> [WRITTEN TASK] Reproduce the material below verbatim, every line in its original order and form.

--- ITEMS ---

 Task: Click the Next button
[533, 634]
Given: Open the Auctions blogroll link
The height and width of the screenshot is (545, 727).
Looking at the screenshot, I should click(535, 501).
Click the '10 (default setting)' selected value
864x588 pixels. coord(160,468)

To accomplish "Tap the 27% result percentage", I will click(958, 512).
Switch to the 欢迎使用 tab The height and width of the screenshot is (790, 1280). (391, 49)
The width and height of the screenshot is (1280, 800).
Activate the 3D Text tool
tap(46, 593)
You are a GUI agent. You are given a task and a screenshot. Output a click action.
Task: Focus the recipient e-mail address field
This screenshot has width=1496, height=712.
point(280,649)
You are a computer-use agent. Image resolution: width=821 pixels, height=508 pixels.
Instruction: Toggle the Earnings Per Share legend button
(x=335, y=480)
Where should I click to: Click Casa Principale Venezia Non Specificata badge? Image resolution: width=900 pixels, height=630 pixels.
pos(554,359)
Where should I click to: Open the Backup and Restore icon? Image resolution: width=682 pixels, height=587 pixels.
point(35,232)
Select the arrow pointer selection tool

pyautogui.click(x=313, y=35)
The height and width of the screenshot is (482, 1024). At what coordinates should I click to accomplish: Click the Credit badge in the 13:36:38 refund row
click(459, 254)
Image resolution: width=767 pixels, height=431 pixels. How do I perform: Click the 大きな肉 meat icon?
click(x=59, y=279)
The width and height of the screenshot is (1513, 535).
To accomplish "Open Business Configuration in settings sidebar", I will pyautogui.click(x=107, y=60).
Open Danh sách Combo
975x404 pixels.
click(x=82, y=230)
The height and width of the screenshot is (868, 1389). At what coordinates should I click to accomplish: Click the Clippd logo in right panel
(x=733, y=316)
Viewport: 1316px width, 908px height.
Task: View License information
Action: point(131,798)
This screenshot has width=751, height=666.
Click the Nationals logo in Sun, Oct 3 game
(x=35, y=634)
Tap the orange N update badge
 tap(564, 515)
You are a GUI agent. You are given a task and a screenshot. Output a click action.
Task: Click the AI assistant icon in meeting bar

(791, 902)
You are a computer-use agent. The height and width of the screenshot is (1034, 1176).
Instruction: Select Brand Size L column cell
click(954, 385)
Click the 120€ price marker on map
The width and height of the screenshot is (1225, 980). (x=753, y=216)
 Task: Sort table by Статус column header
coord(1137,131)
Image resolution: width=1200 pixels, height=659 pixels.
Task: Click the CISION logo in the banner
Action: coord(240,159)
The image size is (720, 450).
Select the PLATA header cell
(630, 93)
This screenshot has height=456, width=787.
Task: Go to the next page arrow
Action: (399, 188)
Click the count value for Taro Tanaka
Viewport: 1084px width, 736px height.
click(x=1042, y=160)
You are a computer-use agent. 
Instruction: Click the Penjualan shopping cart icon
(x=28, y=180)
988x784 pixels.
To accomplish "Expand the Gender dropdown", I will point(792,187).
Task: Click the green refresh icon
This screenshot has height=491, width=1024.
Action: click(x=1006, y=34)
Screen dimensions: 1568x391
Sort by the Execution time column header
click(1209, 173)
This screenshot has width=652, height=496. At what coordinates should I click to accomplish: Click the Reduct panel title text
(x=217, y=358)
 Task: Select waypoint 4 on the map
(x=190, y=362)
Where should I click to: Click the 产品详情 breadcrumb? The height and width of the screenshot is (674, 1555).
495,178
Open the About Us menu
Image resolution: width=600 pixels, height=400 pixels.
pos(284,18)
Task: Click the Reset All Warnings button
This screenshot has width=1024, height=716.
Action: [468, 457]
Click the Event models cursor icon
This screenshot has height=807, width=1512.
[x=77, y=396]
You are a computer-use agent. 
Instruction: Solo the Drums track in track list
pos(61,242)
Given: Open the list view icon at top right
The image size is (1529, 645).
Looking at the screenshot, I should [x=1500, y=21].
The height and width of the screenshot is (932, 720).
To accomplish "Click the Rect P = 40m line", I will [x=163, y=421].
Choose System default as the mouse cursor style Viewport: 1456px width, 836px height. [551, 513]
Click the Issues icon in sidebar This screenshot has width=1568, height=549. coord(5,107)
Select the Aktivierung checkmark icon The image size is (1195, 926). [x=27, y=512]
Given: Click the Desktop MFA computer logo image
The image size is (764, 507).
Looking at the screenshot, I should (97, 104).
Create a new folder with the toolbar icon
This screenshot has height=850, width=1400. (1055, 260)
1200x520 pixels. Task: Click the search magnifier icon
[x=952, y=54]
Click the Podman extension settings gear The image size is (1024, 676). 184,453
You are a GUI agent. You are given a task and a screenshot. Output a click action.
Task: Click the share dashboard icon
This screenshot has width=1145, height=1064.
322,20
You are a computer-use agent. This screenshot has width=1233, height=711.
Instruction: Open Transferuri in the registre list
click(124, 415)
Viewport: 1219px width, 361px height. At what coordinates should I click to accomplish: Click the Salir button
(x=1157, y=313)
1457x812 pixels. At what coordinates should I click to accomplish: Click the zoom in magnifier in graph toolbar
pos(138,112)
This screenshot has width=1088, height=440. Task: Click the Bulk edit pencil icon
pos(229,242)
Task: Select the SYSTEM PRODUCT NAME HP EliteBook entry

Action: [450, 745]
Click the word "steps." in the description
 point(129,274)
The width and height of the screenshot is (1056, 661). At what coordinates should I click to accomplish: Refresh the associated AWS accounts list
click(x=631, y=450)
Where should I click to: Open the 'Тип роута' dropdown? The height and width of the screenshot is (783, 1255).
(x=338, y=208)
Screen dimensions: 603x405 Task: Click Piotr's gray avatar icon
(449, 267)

---

> [SOLUTION TO THE PROBLEM]
 Task: Click the Next button
[533, 634]
Given: Open the Auctions blogroll link
The height and width of the screenshot is (545, 727).
Looking at the screenshot, I should click(535, 501).
Click the '10 (default setting)' selected value
864x588 pixels. coord(160,468)

To accomplish "Tap the 27% result percentage", I will click(958, 512).
Switch to the 欢迎使用 tab The height and width of the screenshot is (790, 1280). (391, 49)
The width and height of the screenshot is (1280, 800).
Activate the 3D Text tool
tap(46, 593)
You are a GUI agent. You are given a task and a screenshot. Output a click action.
Task: Focus the recipient e-mail address field
This screenshot has width=1496, height=712.
point(280,649)
You are a computer-use agent. Image resolution: width=821 pixels, height=508 pixels.
Instruction: Toggle the Earnings Per Share legend button
(x=335, y=480)
Where should I click to: Click Casa Principale Venezia Non Specificata badge? Image resolution: width=900 pixels, height=630 pixels.
pos(554,359)
Where should I click to: Open the Backup and Restore icon? Image resolution: width=682 pixels, height=587 pixels.
point(35,232)
Select the arrow pointer selection tool

pyautogui.click(x=313, y=35)
The height and width of the screenshot is (482, 1024). At what coordinates should I click to accomplish: Click the Credit badge in the 13:36:38 refund row
click(459, 254)
Image resolution: width=767 pixels, height=431 pixels. How do I perform: Click the 大きな肉 meat icon?
click(x=59, y=279)
The width and height of the screenshot is (1513, 535).
To accomplish "Open Business Configuration in settings sidebar", I will pyautogui.click(x=107, y=60).
Open Danh sách Combo
975x404 pixels.
click(x=82, y=230)
The height and width of the screenshot is (868, 1389). At what coordinates should I click to accomplish: Click the Clippd logo in right panel
(x=733, y=316)
Viewport: 1316px width, 908px height.
Task: View License information
Action: point(131,798)
This screenshot has width=751, height=666.
Click the Nationals logo in Sun, Oct 3 game
(x=35, y=634)
Tap the orange N update badge
 tap(564, 515)
You are a GUI agent. You are given a task and a screenshot. Output a click action.
Task: Click the AI assistant icon in meeting bar

(791, 902)
You are a computer-use agent. The height and width of the screenshot is (1034, 1176).
Instruction: Select Brand Size L column cell
click(954, 385)
Click the 120€ price marker on map
The width and height of the screenshot is (1225, 980). (x=753, y=216)
 Task: Sort table by Статус column header
coord(1137,131)
Image resolution: width=1200 pixels, height=659 pixels.
Task: Click the CISION logo in the banner
Action: coord(240,159)
The image size is (720, 450).
Select the PLATA header cell
(630, 93)
This screenshot has height=456, width=787.
Task: Go to the next page arrow
Action: (399, 188)
Click the count value for Taro Tanaka
Viewport: 1084px width, 736px height.
click(x=1042, y=160)
You are a computer-use agent. 
Instruction: Click the Penjualan shopping cart icon
(x=28, y=180)
988x784 pixels.
To accomplish "Expand the Gender dropdown", I will point(792,187).
Task: Click the green refresh icon
This screenshot has height=491, width=1024.
Action: click(x=1006, y=34)
Screen dimensions: 1568x391
Sort by the Execution time column header
click(1209, 173)
This screenshot has width=652, height=496. At what coordinates should I click to accomplish: Click the Reduct panel title text
(x=217, y=358)
 Task: Select waypoint 4 on the map
(x=190, y=362)
Where should I click to: Click the 产品详情 breadcrumb? The height and width of the screenshot is (674, 1555).
495,178
Open the About Us menu
Image resolution: width=600 pixels, height=400 pixels.
pos(284,18)
Task: Click the Reset All Warnings button
This screenshot has width=1024, height=716.
Action: [468, 457]
Click the Event models cursor icon
This screenshot has height=807, width=1512.
[x=77, y=396]
You are a computer-use agent. 
Instruction: Solo the Drums track in track list
pos(61,242)
Given: Open the list view icon at top right
The image size is (1529, 645).
Looking at the screenshot, I should [x=1500, y=21].
The height and width of the screenshot is (932, 720).
To accomplish "Click the Rect P = 40m line", I will [x=163, y=421].
Choose System default as the mouse cursor style Viewport: 1456px width, 836px height. [551, 513]
Click the Issues icon in sidebar This screenshot has width=1568, height=549. coord(5,107)
Select the Aktivierung checkmark icon The image size is (1195, 926). [x=27, y=512]
Given: Click the Desktop MFA computer logo image
The image size is (764, 507).
Looking at the screenshot, I should (97, 104).
Create a new folder with the toolbar icon
This screenshot has height=850, width=1400. (1055, 260)
1200x520 pixels. Task: Click the search magnifier icon
[x=952, y=54]
Click the Podman extension settings gear The image size is (1024, 676). 184,453
You are a GUI agent. You are given a task and a screenshot. Output a click action.
Task: Click the share dashboard icon
This screenshot has width=1145, height=1064.
322,20
You are a computer-use agent. This screenshot has width=1233, height=711.
Instruction: Open Transferuri in the registre list
click(124, 415)
Viewport: 1219px width, 361px height. At what coordinates should I click to accomplish: Click the Salir button
(x=1157, y=313)
1457x812 pixels. At what coordinates should I click to accomplish: Click the zoom in magnifier in graph toolbar
pos(138,112)
This screenshot has width=1088, height=440. Task: Click the Bulk edit pencil icon
pos(229,242)
Task: Select the SYSTEM PRODUCT NAME HP EliteBook entry

Action: [450, 745]
Click the word "steps." in the description
 point(129,274)
The width and height of the screenshot is (1056, 661). At what coordinates should I click to accomplish: Refresh the associated AWS accounts list
click(x=631, y=450)
Where should I click to: Open the 'Тип роута' dropdown? The height and width of the screenshot is (783, 1255).
(x=338, y=208)
Screen dimensions: 603x405 Task: Click Piotr's gray avatar icon
(449, 267)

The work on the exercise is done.